- **Exercise prompt**:
Write out the material as a numbered list, starting at the line containing "Given: Click info icon beside 意图匹配 heading" and running through the end of the material, with both ends included. Skip blank lines and leave out the pictures.
---+---
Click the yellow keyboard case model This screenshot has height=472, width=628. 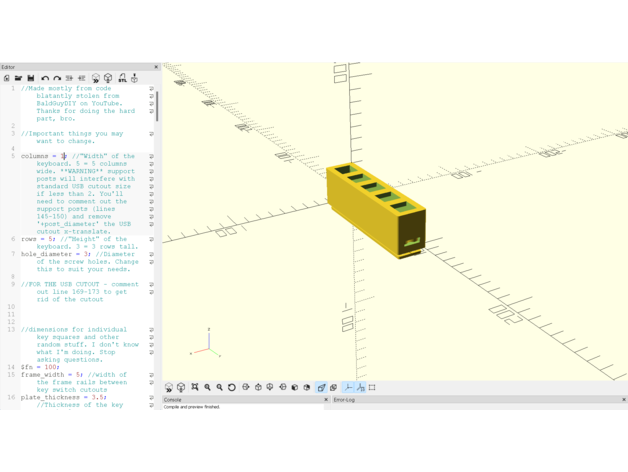(x=375, y=210)
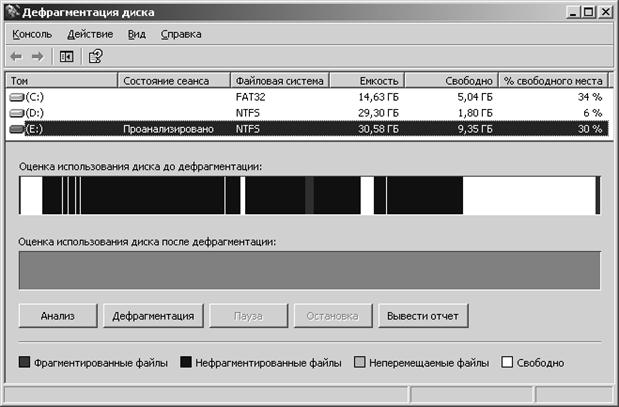Open the help properties toolbar icon
619x407 pixels.
[96, 56]
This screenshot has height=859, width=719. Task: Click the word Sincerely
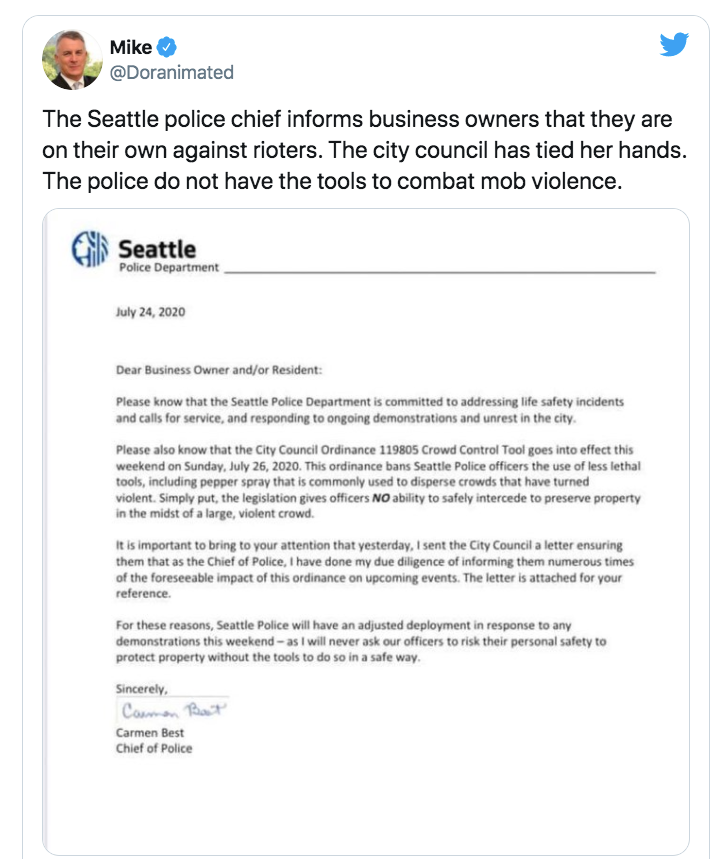click(x=142, y=689)
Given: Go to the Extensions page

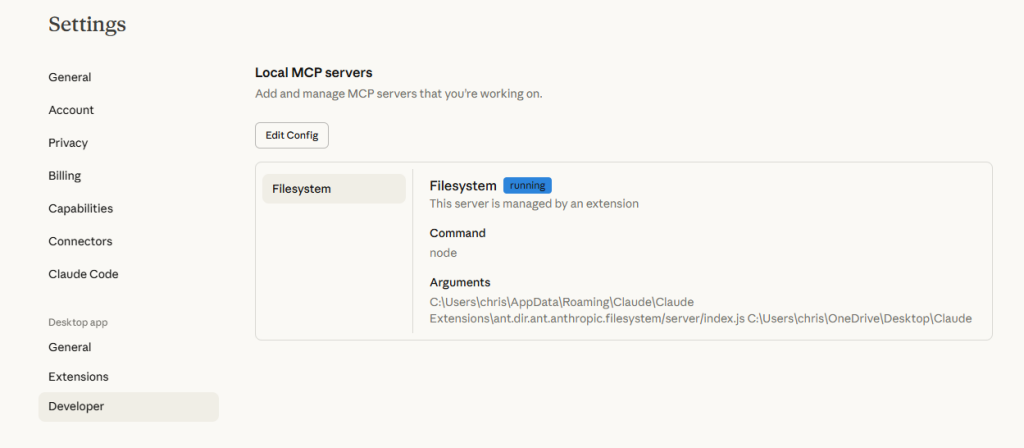Looking at the screenshot, I should (78, 377).
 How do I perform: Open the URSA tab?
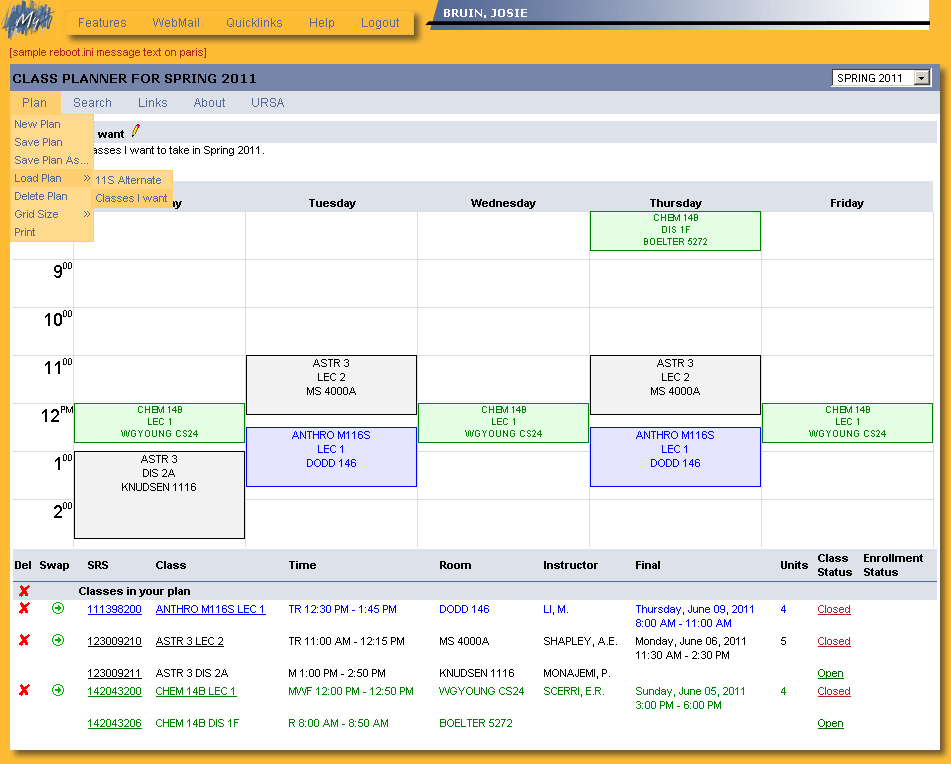[x=268, y=103]
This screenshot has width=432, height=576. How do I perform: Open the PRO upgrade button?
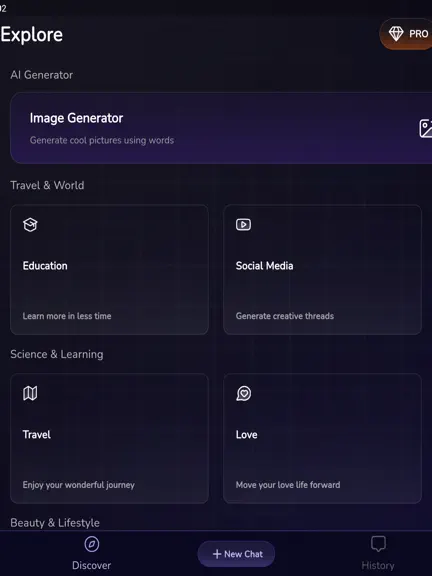406,34

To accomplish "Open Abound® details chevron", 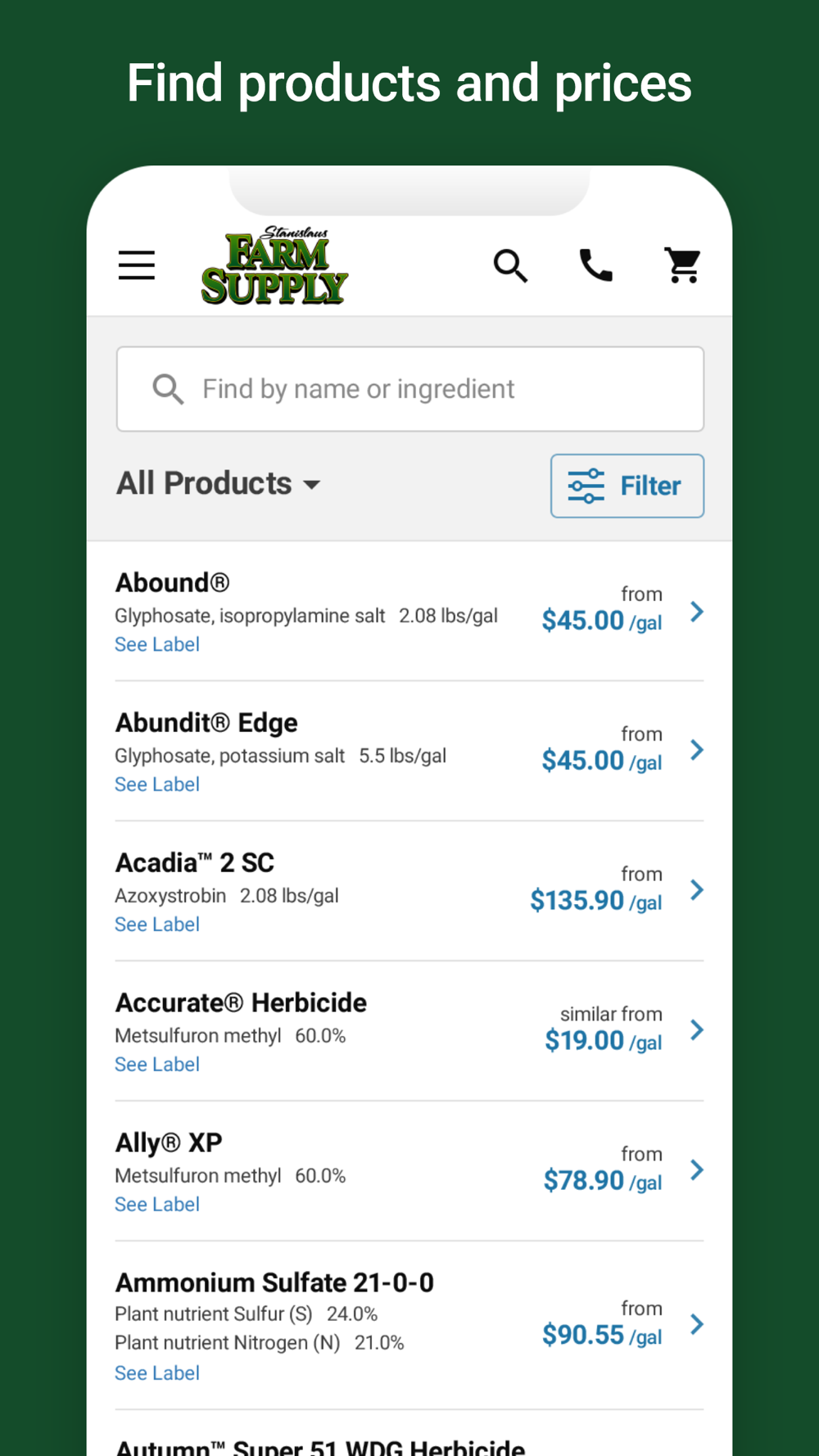I will pos(697,612).
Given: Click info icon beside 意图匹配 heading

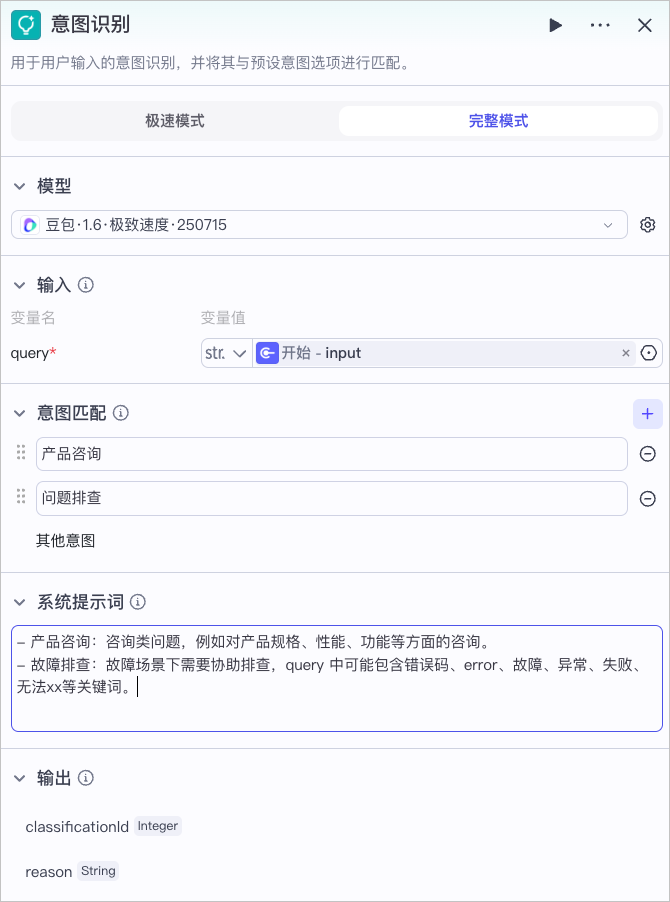Looking at the screenshot, I should pyautogui.click(x=121, y=413).
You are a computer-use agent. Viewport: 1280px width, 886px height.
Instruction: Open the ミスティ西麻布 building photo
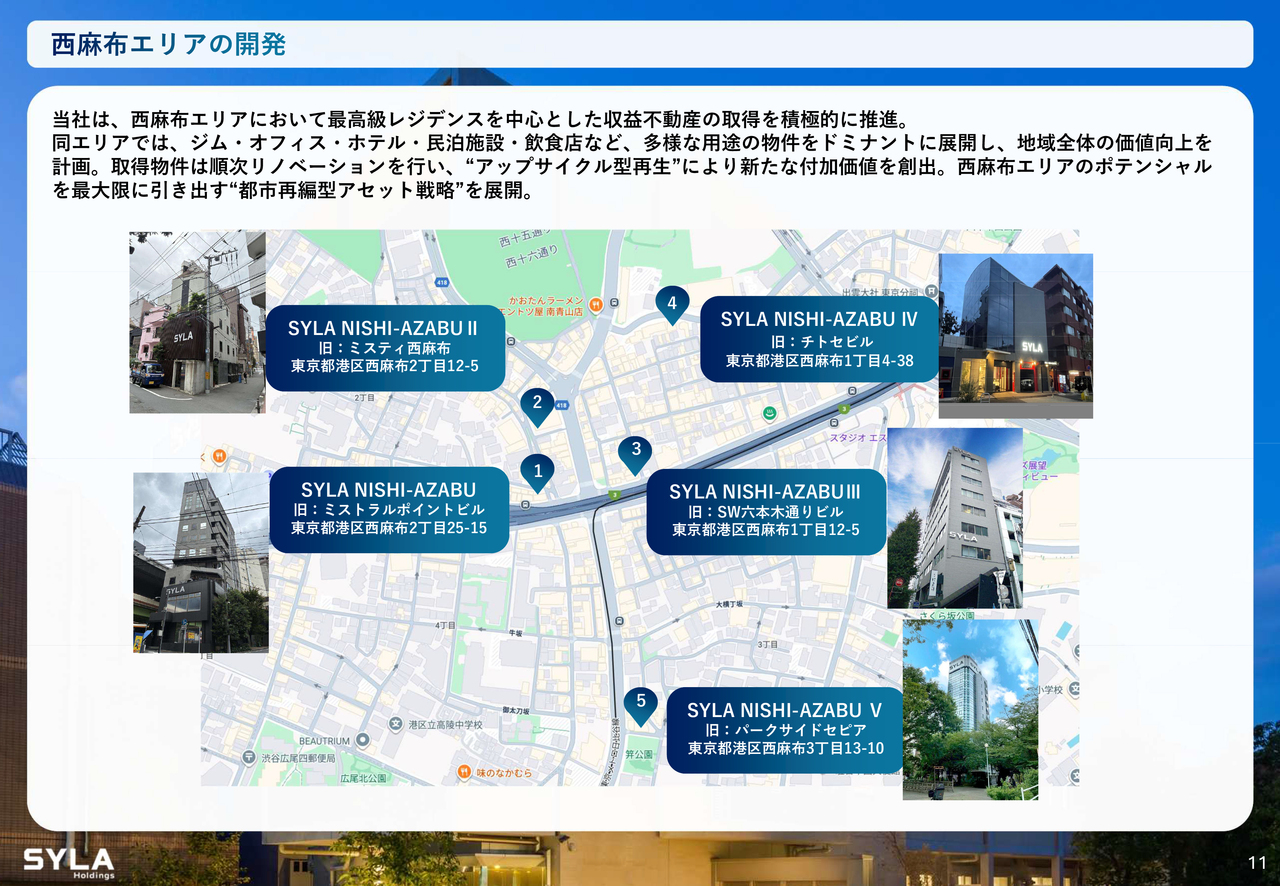click(197, 322)
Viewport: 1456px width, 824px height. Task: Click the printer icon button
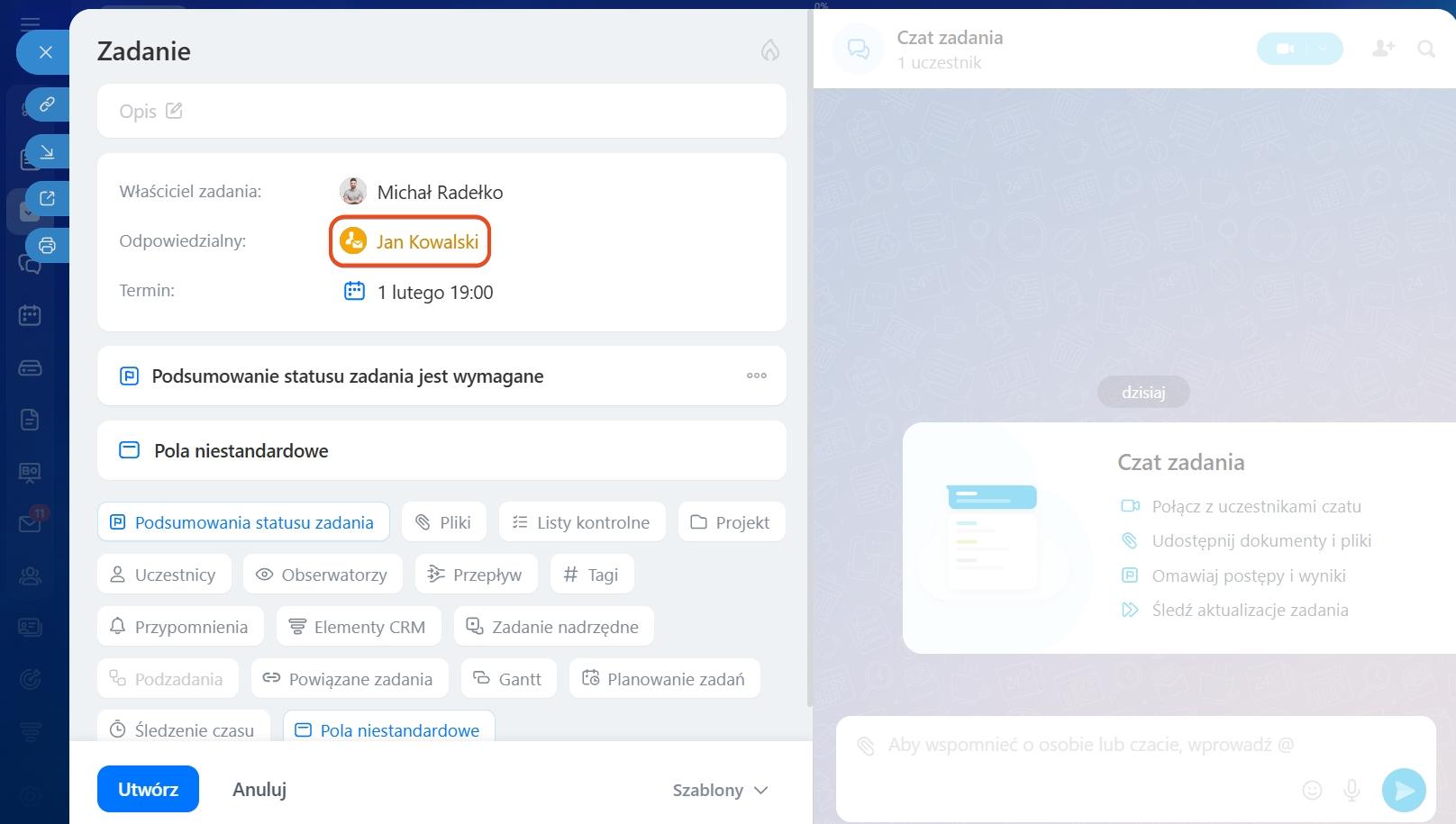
---+---
- **The reply**:
1. Given: Click info icon beside 意图匹配 heading
2. Looking at the screenshot, I should pyautogui.click(x=121, y=413).
3. You are a computer-use agent. Viewport: 1280px width, 886px height.
4. Instruction: Open the ミスティ西麻布 building photo
5. click(197, 322)
6. Viewport: 1456px width, 824px height. Task: Click the printer icon button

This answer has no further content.